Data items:
****************************************
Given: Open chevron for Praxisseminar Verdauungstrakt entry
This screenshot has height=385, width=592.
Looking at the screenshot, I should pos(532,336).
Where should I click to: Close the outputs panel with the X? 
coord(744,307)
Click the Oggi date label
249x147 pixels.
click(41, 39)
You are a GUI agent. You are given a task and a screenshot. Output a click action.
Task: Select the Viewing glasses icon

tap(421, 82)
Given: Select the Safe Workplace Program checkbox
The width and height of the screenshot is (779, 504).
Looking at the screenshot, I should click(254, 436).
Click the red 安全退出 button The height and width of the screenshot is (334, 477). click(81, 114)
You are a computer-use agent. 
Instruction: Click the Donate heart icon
****************************************
- [Your objective]:
Give every entry again, exactly as it reads.

- [Response]:
Given: Open chevron for Praxisseminar Verdauungstrakt entry
This screenshot has height=385, width=592.
Looking at the screenshot, I should pos(532,336).
Where should I click to: Close the outputs panel with the X? 
coord(744,307)
Click the Oggi date label
249x147 pixels.
click(41, 39)
You are a GUI agent. You are given a task and a screenshot. Output a click action.
Task: Select the Viewing glasses icon

tap(421, 82)
Given: Select the Safe Workplace Program checkbox
The width and height of the screenshot is (779, 504).
Looking at the screenshot, I should click(254, 436).
Click the red 安全退出 button The height and width of the screenshot is (334, 477). click(81, 114)
You are a computer-use agent. 
Instruction: Click the Donate heart icon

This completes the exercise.